Me puse a registrar un cajón para calmar el gusanillo y para comprobar que el contenido no tenía nada que ver con las lúgubres imágenes que antes había conjurado. El cajón contenía cuadernos de notas, formularios en blanco y artículos varios de oficina. Ya más tranquila, me puse a registrar el siguiente, que contenía ampollas de distintos productos farmacéuticos, de nombre desconocido para mí. Para entrar en calor de una vez, registré también los restantes. Todo parecía relacionado con la disección de cadáveres; dado el lugar, era lógico, aunque no revelador.

Me enderecé y eché un vistazo general a la sala. ¿Dónde estarían los ficheros? ¿Nadie archivaba nada en aquel centro? Alguien me había dicho que se guardaban los gráficos allí, pero ¿dónde? ¿En el sótano? ¿En alguna planta superior? No me hacía ninguna gracia recorrer sola aquel edificio vacío. Me había hecho a la idea de que Alfie Leadbetter me -acompañaría y me iría diciendo a qué podía acceder y por dónde podía empezar la búsqueda. Incluso había acariciado la fantasía de sobornarle con un billete de veinte dólares, si tal era el precio de su ayuda.

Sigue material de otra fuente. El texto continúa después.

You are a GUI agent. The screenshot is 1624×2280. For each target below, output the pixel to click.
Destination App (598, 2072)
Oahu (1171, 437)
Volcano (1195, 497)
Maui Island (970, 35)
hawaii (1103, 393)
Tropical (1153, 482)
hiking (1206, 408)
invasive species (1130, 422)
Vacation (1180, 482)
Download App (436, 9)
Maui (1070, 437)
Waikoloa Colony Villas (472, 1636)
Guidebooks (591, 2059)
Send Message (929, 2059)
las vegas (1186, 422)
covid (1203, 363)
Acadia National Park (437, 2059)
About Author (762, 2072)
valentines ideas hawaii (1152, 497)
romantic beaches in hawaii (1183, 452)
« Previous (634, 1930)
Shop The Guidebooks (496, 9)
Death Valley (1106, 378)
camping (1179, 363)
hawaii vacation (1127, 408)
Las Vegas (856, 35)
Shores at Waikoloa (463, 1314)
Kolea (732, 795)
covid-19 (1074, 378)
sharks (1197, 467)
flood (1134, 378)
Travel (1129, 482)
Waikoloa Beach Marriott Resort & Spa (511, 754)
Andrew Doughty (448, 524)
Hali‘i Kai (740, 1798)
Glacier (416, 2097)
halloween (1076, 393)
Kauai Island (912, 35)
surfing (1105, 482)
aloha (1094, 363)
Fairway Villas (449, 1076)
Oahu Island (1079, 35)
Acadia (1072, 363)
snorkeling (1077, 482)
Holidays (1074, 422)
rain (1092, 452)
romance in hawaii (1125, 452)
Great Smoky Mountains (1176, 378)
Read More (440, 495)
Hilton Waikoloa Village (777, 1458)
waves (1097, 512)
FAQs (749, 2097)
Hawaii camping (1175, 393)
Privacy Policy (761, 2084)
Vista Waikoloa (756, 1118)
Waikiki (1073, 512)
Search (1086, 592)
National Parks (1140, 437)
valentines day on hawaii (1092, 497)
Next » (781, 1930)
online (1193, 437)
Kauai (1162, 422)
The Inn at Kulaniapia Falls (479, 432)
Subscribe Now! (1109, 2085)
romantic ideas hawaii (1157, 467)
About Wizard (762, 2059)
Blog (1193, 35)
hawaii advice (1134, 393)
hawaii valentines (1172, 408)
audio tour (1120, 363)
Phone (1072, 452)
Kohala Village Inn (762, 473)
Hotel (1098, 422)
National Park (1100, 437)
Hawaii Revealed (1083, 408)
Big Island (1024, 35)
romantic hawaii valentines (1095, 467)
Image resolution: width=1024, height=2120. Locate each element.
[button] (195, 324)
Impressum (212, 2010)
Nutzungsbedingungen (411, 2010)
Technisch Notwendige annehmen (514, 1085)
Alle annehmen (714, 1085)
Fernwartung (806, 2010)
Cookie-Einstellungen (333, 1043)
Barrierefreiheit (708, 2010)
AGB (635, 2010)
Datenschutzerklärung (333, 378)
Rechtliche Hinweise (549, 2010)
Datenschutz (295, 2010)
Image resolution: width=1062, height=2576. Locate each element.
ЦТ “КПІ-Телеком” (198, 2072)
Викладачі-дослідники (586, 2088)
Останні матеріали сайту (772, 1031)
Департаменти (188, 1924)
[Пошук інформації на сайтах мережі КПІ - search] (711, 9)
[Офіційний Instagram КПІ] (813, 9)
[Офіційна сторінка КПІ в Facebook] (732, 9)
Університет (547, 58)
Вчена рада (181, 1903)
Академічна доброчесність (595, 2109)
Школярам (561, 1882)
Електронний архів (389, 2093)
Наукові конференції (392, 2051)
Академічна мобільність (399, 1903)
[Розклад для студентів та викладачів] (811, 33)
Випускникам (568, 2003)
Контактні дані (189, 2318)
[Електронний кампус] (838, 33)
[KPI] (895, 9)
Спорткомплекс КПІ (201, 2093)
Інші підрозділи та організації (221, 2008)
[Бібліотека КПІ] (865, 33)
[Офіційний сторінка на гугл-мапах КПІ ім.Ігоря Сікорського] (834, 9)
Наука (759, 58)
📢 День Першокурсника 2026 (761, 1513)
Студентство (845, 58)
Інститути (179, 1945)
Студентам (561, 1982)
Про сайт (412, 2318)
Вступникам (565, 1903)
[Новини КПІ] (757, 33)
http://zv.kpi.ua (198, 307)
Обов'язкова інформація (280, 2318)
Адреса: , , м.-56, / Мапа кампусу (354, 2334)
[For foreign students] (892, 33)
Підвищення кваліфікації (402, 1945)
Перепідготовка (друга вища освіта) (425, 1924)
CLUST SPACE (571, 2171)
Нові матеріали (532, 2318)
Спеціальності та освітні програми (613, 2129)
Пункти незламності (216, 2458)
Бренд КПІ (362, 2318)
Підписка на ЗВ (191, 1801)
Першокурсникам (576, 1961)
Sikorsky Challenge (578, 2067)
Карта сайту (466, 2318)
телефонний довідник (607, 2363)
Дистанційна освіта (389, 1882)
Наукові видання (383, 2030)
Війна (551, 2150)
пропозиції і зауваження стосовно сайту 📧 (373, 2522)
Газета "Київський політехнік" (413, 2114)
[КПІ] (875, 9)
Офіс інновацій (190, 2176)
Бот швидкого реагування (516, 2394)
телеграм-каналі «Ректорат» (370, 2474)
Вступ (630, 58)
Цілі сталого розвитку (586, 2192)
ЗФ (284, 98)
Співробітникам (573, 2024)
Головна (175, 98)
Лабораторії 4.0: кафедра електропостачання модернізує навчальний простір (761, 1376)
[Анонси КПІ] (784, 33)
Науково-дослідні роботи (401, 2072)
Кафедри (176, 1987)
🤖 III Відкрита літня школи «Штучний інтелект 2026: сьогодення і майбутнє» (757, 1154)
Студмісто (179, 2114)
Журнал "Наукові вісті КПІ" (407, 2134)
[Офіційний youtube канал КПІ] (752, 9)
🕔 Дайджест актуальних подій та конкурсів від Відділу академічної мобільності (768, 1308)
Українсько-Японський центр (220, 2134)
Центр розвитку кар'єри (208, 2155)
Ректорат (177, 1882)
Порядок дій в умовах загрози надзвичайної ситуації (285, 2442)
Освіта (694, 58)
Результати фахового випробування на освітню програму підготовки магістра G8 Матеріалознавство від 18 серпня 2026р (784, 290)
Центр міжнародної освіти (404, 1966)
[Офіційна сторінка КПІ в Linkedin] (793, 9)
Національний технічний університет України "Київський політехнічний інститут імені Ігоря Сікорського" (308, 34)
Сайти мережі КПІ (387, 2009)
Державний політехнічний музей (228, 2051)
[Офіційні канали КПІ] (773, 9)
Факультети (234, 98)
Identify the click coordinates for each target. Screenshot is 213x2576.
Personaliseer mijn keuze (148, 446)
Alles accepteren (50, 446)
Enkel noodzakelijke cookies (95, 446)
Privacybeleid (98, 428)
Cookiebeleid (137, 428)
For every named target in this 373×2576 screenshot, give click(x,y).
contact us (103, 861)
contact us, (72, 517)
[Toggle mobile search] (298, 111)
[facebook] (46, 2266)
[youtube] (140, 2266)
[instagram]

Miré el reloj. Llevaba ya cuarenta y cinco minutos allí y quería resultados tangibles. Cogí el bolso y salí al pasillo, mirando en ambas direcciones. Había oscurecido mucho, aunque a través de una ventana situada al final del pasillo vi que aún no había anochecido del todo. Vi un conmutador de pared, encendí las luces y seguí andando por el pasillo, mientras leía el rótulo blanco de la puerta de cada despacho. Las oficinas de radiología estaban a la derecha del depósito. Más allá, Medicina Nuclear y la sección de enfermeras. Me pregunté si Sufi Daniels habría estado allí alguna vez.